He said he was speaking in light of the recent portfolio changes within the Ministry of National Security.
Less than a day after not being allowed to use the state owned radio and television station, (ZIZ), for his nationwide address, the St. Kitts & Nevis Deputy Prime Minister, found a voice on at least three other local radio stations that took the decision to facilitate him and broadcast his message, on Monday 5th September, 2011.
Condor opened his presentation by explaining to listeners, that he was refused permission by the Minister of Information, Senator Nigel Carty and the Chairman of ZBC (ZIZ Broadcasting Corporation), who denied him the privilege to broadcast his message live, on Sunday night, (4th September).
Condor reported that he was told that the Deputy Prime Minister‘s speech would have to be pre-recorded and vetted prior to broadcast. Condor was at the time trying to respond to recent comments made by Prime Minister Dr. Denzil Douglas, in the National Assembly, indicating that Condor and all other Cabinet colleagues were told about the pending changes. Condor therefore was attempting to set the record straight.
“On Sunday 28th August on his return to the federation the Prime Minister informed me of his view that the country was calling on him to take the lead in National Security. My response was that, my interpretation was that the nation wanted him to demonstrate support, in terms of speaking out and providing the resources required,” said Condor in his address.

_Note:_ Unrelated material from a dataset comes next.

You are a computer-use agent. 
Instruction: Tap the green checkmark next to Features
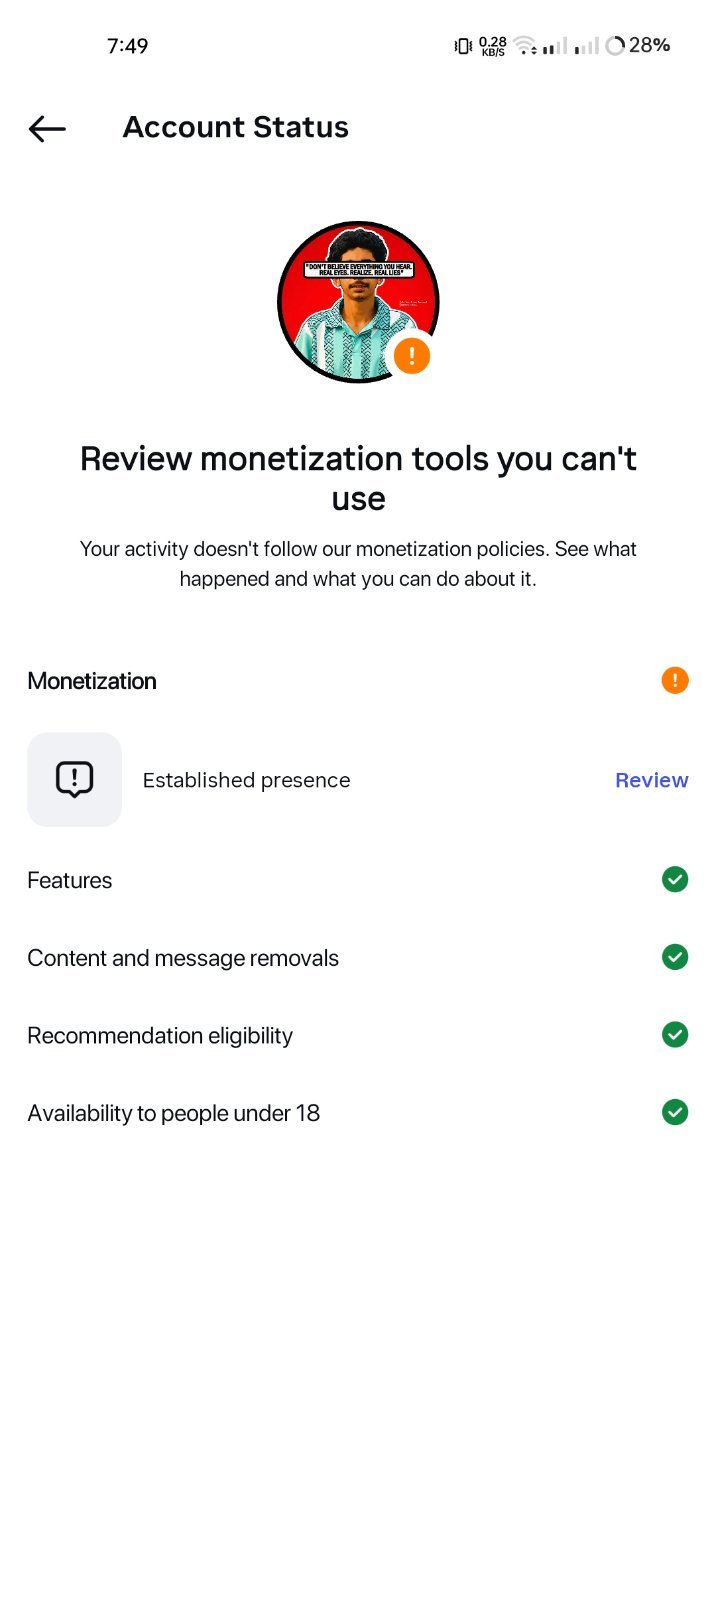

He continued, “This line of discussions continued into the following day, Monday the 29th (August, 2011), ending with the understanding that we shall meet again and further discuss the level of the Prime Minister’s involvement in the ministry.”
“However, on Wednesday 31st, August 2011, having completed the second reading in parliament of the Anti-Gang Prohibition Bill, I was invited to the Speaker’s office by the Prime Minister, and there told of a decision to take unto himself, the police, defence force, prisons and fire services, in a configuration called Homeland Security, leaving the remainder of National Security in a configuration called, Border Security,” explained the Deputy Prime Minister.
“My position remained the same, that there was absolutely no need for a split at this time,” said the West Basseterre Parliamentary Representative.
As he continued his explanation, he shared that “Having organised the Passing of the Baton ceremony for the incoming Commissioner of Police, slated for a couple of hours later, and being mindful that I was still the minister, and having the highest regard and respect for the officers of the St. Kitts and Nevis police force and indeed for the nation as a whole, I attended and concluding my duties in a professional manner. It was at the conclusion of the Toasting Ceremony at the Police Training Complex, that the Prime Minister informed me, that he was scheduled to make a broadcast that night.”
“I leave you to judge the level of respect, decorum and propriety meted out,” said Condor.
He said that he believe it was most unfortunate that the thoughts and energies of nationals, all across the globe and indeed those of our residents, should be consumed in a debate of discord among the policy makers at such a critical time as this.
In fact, he said, the new period seemed to have been ushering a new era of accord of oneness…a coming together as it were, in appreciation and acceptance of the role we all must play if we are to rid our country of the humongous challenge of the escalating crime and violence with which we have been battling for many years now.
“It is my view that the process of initiating and implementing an anti crime strategic plan and the Gang Prohibition Bill which was debated in the National Assembly, augured well for high hopes and expectations, for effective redress that was almost palpable in the land,” opined Condor..
“I therefore find it regrettable that we should be having this level of distraction that takes the focus off the task at hand…that is, to come together to battle our biggest national scourge of recent times, that of crime and violence,” shared the minister.
Sounding somewhat puzzled Condor stated, “One questions the motive, indeed the need for this decision, and the specific changes outlined by the Prime Minister at this time.”
He said that if he understood the broadcast (of Dr. Douglas),correctly he is saying essentially that there will no longer be a Ministry of National Security, at a time when it is so very critical we be seen as united combative force against the perpetrators of this evil war against our land.
The Deputy PM argued that the country does not need a confused, fragmented law enforcement agency, for it is exactly this kind of perceived cloudy vision that evil doers gain strength and momentum.
He said he is satisfied that substantial work had been undertaken, with a view to transforming the ministry into a policy-focused organization and that he remained fully committed to employing measures, so as to ensure that its administrative leadership was re-ordered in such a manner, that would render improved communications and some semblance of good order and efficiency.
“I did conclude that it was practically impossible to achieve these objectives with an accounting officer who amongst other things, constantly made policy decisions without advising or consulting with me as minister. For these reasons along with other public concerns and after careful deliberations, I requested that I be given the opportunity to identify a new Permanent Secretary, in an effort to take the ministry forward,” stated Condor.
“I have concluded that the minister, and God forbid, a golden opportunity for a national coalition on this issue, has been sacrificed,’ said the former head of National Security.
As I speak I am not privy to the official information on the newly re-styled ministry and as such will not be able to speak to it until I have received it and have had further discussion on it.